DATA FOR ANALYSIS:
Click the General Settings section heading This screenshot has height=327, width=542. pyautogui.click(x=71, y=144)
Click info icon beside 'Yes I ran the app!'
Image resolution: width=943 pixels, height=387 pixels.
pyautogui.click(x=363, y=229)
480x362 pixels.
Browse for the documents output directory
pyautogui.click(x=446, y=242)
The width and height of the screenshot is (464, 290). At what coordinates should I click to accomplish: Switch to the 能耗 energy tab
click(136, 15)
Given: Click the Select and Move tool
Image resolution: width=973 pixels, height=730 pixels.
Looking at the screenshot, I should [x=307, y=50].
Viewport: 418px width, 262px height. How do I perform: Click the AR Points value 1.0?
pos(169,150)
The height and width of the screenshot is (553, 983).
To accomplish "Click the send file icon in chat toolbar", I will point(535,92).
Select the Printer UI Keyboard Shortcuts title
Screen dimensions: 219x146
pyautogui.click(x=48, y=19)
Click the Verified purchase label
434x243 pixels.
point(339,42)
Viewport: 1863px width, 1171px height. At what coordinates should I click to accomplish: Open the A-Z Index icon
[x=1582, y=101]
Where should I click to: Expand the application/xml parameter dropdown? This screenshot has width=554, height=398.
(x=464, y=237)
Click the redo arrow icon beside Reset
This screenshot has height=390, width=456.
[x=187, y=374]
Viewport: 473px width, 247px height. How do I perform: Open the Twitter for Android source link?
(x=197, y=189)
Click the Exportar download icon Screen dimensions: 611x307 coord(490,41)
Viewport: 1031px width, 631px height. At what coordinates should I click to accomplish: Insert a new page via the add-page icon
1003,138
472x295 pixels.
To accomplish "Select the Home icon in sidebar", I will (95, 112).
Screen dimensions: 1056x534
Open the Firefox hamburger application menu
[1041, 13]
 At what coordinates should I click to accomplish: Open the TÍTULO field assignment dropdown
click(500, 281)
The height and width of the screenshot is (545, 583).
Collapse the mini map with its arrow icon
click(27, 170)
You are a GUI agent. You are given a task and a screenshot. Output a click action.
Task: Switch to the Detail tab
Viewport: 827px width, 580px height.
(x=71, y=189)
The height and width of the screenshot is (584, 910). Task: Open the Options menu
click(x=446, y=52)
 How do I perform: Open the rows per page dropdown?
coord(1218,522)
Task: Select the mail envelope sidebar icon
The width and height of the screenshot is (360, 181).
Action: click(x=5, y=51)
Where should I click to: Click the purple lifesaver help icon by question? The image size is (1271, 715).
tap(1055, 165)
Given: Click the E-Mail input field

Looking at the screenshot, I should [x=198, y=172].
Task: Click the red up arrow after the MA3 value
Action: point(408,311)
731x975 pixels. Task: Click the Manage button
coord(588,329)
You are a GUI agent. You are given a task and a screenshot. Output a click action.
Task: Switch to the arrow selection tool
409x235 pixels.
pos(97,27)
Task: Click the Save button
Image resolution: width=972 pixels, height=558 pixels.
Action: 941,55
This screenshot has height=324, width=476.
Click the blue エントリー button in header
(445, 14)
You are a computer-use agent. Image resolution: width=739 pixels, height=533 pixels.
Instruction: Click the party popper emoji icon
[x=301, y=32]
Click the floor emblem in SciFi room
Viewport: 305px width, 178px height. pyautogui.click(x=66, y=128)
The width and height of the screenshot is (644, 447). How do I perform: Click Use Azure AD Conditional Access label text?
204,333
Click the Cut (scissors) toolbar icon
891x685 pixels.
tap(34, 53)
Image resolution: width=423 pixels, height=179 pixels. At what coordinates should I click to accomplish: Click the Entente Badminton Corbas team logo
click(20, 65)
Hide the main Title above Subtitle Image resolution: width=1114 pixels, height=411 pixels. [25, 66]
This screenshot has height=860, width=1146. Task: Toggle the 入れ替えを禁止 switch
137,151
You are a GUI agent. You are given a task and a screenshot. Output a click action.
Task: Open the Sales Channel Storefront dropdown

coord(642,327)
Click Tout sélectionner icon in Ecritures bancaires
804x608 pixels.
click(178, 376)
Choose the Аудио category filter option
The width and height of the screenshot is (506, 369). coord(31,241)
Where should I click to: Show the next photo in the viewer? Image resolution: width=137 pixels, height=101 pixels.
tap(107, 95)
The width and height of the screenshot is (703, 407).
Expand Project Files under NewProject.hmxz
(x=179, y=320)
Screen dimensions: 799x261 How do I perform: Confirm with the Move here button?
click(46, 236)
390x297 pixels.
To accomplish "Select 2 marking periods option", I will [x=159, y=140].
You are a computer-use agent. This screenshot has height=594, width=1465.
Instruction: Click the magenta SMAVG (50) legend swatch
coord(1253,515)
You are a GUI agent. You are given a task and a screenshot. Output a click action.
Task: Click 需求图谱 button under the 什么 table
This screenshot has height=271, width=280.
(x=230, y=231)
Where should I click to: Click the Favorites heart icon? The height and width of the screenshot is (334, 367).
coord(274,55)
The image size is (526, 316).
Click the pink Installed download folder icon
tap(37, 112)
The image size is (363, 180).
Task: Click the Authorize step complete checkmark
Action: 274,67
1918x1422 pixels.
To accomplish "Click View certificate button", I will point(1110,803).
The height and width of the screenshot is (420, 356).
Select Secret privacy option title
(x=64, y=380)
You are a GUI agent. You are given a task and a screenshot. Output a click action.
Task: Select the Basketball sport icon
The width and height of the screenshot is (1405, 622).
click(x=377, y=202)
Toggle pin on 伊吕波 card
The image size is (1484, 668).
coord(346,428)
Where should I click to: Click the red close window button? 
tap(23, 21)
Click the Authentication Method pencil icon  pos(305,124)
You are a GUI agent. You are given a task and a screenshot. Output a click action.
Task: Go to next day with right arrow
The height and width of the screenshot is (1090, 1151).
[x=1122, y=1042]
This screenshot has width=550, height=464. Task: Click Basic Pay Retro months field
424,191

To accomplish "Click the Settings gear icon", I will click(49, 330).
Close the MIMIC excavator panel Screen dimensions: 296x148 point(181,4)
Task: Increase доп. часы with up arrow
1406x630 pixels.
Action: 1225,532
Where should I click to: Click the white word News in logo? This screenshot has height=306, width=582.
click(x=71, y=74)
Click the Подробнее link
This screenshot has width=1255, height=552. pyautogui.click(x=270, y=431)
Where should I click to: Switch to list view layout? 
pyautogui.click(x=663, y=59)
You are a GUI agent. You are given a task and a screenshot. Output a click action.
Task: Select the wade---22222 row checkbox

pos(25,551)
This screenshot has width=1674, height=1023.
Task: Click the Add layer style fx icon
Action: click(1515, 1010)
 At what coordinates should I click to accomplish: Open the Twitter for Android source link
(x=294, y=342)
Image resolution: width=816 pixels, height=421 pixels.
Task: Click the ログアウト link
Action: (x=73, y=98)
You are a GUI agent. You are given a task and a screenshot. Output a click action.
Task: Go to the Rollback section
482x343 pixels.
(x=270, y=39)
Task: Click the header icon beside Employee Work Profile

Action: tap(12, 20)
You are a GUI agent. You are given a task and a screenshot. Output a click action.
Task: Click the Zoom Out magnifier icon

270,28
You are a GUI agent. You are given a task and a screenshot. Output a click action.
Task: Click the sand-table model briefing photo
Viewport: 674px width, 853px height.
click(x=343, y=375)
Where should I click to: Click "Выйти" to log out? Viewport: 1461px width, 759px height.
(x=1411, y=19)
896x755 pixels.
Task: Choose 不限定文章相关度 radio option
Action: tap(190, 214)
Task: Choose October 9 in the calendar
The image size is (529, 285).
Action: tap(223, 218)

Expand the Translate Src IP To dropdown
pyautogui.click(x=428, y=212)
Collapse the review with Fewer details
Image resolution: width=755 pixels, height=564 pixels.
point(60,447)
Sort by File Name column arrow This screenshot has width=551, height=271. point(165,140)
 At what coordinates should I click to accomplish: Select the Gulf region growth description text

WHAT YOU ARE ASKED TO DO: Repeat all of the entries above exactly.

REPLY TO THE TASK:
Click the General Settings section heading This screenshot has height=327, width=542. pyautogui.click(x=71, y=144)
Click info icon beside 'Yes I ran the app!'
Image resolution: width=943 pixels, height=387 pixels.
pyautogui.click(x=363, y=229)
480x362 pixels.
Browse for the documents output directory
pyautogui.click(x=446, y=242)
The width and height of the screenshot is (464, 290). At what coordinates should I click to accomplish: Switch to the 能耗 energy tab
click(136, 15)
Given: Click the Select and Move tool
Image resolution: width=973 pixels, height=730 pixels.
Looking at the screenshot, I should [x=307, y=50].
Viewport: 418px width, 262px height. How do I perform: Click the AR Points value 1.0?
pos(169,150)
The height and width of the screenshot is (553, 983).
To accomplish "Click the send file icon in chat toolbar", I will point(535,92).
Select the Printer UI Keyboard Shortcuts title
Screen dimensions: 219x146
pyautogui.click(x=48, y=19)
Click the Verified purchase label
434x243 pixels.
point(339,42)
Viewport: 1863px width, 1171px height. At what coordinates should I click to accomplish: Open the A-Z Index icon
[x=1582, y=101]
Where should I click to: Expand the application/xml parameter dropdown? This screenshot has width=554, height=398.
(x=464, y=237)
Click the redo arrow icon beside Reset
This screenshot has height=390, width=456.
[x=187, y=374]
Viewport: 473px width, 247px height. How do I perform: Open the Twitter for Android source link?
(x=197, y=189)
Click the Exportar download icon Screen dimensions: 611x307 coord(490,41)
Viewport: 1031px width, 631px height. At what coordinates should I click to accomplish: Insert a new page via the add-page icon
1003,138
472x295 pixels.
To accomplish "Select the Home icon in sidebar", I will (95, 112).
Screen dimensions: 1056x534
Open the Firefox hamburger application menu
[1041, 13]
 At what coordinates should I click to accomplish: Open the TÍTULO field assignment dropdown
click(500, 281)
The height and width of the screenshot is (545, 583).
Collapse the mini map with its arrow icon
click(27, 170)
You are a GUI agent. You are given a task and a screenshot. Output a click action.
Task: Switch to the Detail tab
Viewport: 827px width, 580px height.
(x=71, y=189)
The height and width of the screenshot is (584, 910). Task: Open the Options menu
click(x=446, y=52)
 How do I perform: Open the rows per page dropdown?
coord(1218,522)
Task: Select the mail envelope sidebar icon
The width and height of the screenshot is (360, 181).
Action: click(x=5, y=51)
Where should I click to: Click the purple lifesaver help icon by question? The image size is (1271, 715).
tap(1055, 165)
Given: Click the E-Mail input field

Looking at the screenshot, I should [x=198, y=172].
Task: Click the red up arrow after the MA3 value
Action: point(408,311)
731x975 pixels. Task: Click the Manage button
coord(588,329)
You are a GUI agent. You are given a task and a screenshot. Output a click action.
Task: Switch to the arrow selection tool
409x235 pixels.
pos(97,27)
Task: Click the Save button
Image resolution: width=972 pixels, height=558 pixels.
Action: 941,55
This screenshot has height=324, width=476.
Click the blue エントリー button in header
(445, 14)
You are a computer-use agent. Image resolution: width=739 pixels, height=533 pixels.
Instruction: Click the party popper emoji icon
[x=301, y=32]
Click the floor emblem in SciFi room
Viewport: 305px width, 178px height. pyautogui.click(x=66, y=128)
The width and height of the screenshot is (644, 447). How do I perform: Click Use Azure AD Conditional Access label text?
204,333
Click the Cut (scissors) toolbar icon
891x685 pixels.
tap(34, 53)
Image resolution: width=423 pixels, height=179 pixels. At what coordinates should I click to accomplish: Click the Entente Badminton Corbas team logo
click(20, 65)
Hide the main Title above Subtitle Image resolution: width=1114 pixels, height=411 pixels. [25, 66]
This screenshot has height=860, width=1146. Task: Toggle the 入れ替えを禁止 switch
137,151
You are a GUI agent. You are given a task and a screenshot. Output a click action.
Task: Open the Sales Channel Storefront dropdown

coord(642,327)
Click Tout sélectionner icon in Ecritures bancaires
804x608 pixels.
click(178, 376)
Choose the Аудио category filter option
The width and height of the screenshot is (506, 369). coord(31,241)
Where should I click to: Show the next photo in the viewer? Image resolution: width=137 pixels, height=101 pixels.
tap(107, 95)
The width and height of the screenshot is (703, 407).
Expand Project Files under NewProject.hmxz
(x=179, y=320)
Screen dimensions: 799x261 How do I perform: Confirm with the Move here button?
click(46, 236)
390x297 pixels.
To accomplish "Select 2 marking periods option", I will [x=159, y=140].
You are a computer-use agent. This screenshot has height=594, width=1465.
Instruction: Click the magenta SMAVG (50) legend swatch
coord(1253,515)
You are a GUI agent. You are given a task and a screenshot. Output a click action.
Task: Click 需求图谱 button under the 什么 table
This screenshot has height=271, width=280.
(x=230, y=231)
Where should I click to: Click the Favorites heart icon? The height and width of the screenshot is (334, 367).
coord(274,55)
The image size is (526, 316).
Click the pink Installed download folder icon
tap(37, 112)
The image size is (363, 180).
Task: Click the Authorize step complete checkmark
Action: 274,67
1918x1422 pixels.
To accomplish "Click View certificate button", I will point(1110,803).
The height and width of the screenshot is (420, 356).
Select Secret privacy option title
(x=64, y=380)
You are a GUI agent. You are given a task and a screenshot. Output a click action.
Task: Select the Basketball sport icon
The width and height of the screenshot is (1405, 622).
click(x=377, y=202)
Toggle pin on 伊吕波 card
The image size is (1484, 668).
coord(346,428)
Where should I click to: Click the red close window button? 
tap(23, 21)
Click the Authentication Method pencil icon  pos(305,124)
You are a GUI agent. You are given a task and a screenshot. Output a click action.
Task: Go to next day with right arrow
The height and width of the screenshot is (1090, 1151).
[x=1122, y=1042]
This screenshot has width=550, height=464. Task: Click Basic Pay Retro months field
424,191

To accomplish "Click the Settings gear icon", I will click(49, 330).
Close the MIMIC excavator panel Screen dimensions: 296x148 point(181,4)
Task: Increase доп. часы with up arrow
1406x630 pixels.
Action: 1225,532
Where should I click to: Click the white word News in logo? This screenshot has height=306, width=582.
click(x=71, y=74)
Click the Подробнее link
This screenshot has width=1255, height=552. pyautogui.click(x=270, y=431)
Where should I click to: Switch to list view layout? 
pyautogui.click(x=663, y=59)
You are a GUI agent. You are given a task and a screenshot. Output a click action.
Task: Select the wade---22222 row checkbox

pos(25,551)
This screenshot has width=1674, height=1023.
Task: Click the Add layer style fx icon
Action: click(1515, 1010)
 At what coordinates should I click to accomplish: Open the Twitter for Android source link
(x=294, y=342)
Image resolution: width=816 pixels, height=421 pixels.
Task: Click the ログアウト link
Action: (x=73, y=98)
You are a GUI agent. You are given a task and a screenshot. Output a click action.
Task: Go to the Rollback section
482x343 pixels.
(x=270, y=39)
Task: Click the header icon beside Employee Work Profile

Action: tap(12, 20)
You are a GUI agent. You are given a task and a screenshot. Output a click action.
Task: Click the Zoom Out magnifier icon

270,28
You are a GUI agent. You are given a task and a screenshot. Output a click action.
Task: Click the sand-table model briefing photo
Viewport: 674px width, 853px height.
click(x=343, y=375)
Where should I click to: Click "Выйти" to log out? Viewport: 1461px width, 759px height.
(x=1411, y=19)
896x755 pixels.
Task: Choose 不限定文章相关度 radio option
Action: tap(190, 214)
Task: Choose October 9 in the calendar
The image size is (529, 285).
Action: tap(223, 218)

Expand the Translate Src IP To dropdown
pyautogui.click(x=428, y=212)
Collapse the review with Fewer details
Image resolution: width=755 pixels, height=564 pixels.
point(60,447)
Sort by File Name column arrow This screenshot has width=551, height=271. point(165,140)
 At what coordinates should I click to accomplish: Select the Gulf region growth description text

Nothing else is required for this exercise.